Exercise objective:
Return all lines of the listing below that carry the word "height".

Record excerpts:
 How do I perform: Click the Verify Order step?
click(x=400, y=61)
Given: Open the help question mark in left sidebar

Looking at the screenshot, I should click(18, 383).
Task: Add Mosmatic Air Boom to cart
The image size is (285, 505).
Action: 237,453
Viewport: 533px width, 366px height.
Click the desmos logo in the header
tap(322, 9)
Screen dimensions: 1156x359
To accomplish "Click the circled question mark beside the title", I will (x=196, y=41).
--
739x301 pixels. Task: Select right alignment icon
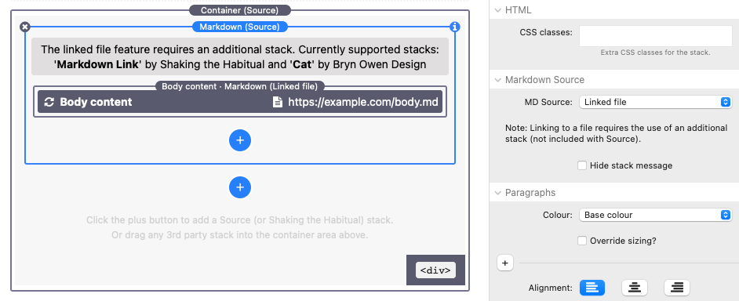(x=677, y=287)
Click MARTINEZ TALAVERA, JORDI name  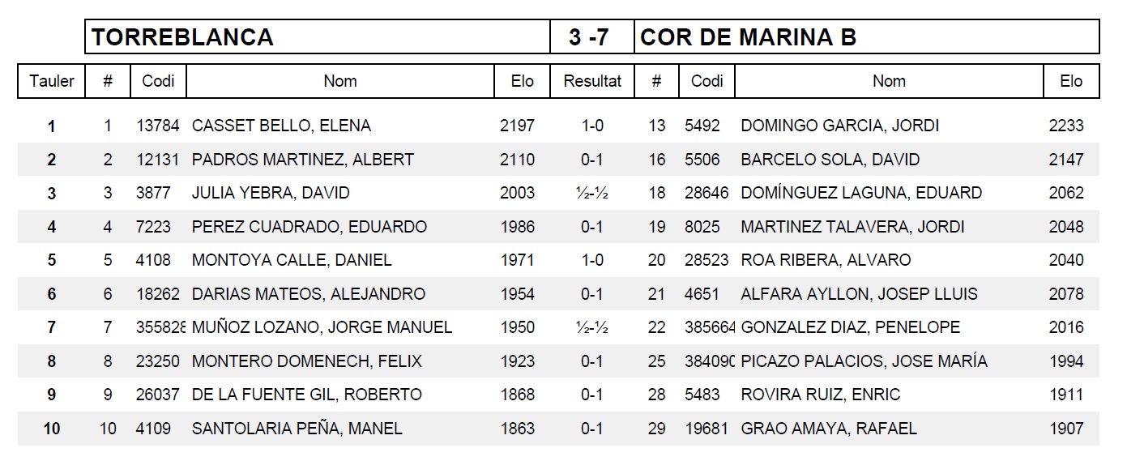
---
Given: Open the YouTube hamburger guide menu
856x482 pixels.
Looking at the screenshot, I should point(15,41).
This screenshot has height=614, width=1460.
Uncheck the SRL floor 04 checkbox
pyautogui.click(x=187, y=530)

Reply:
Viewport: 533px width, 366px height.
This screenshot has height=614, width=1460.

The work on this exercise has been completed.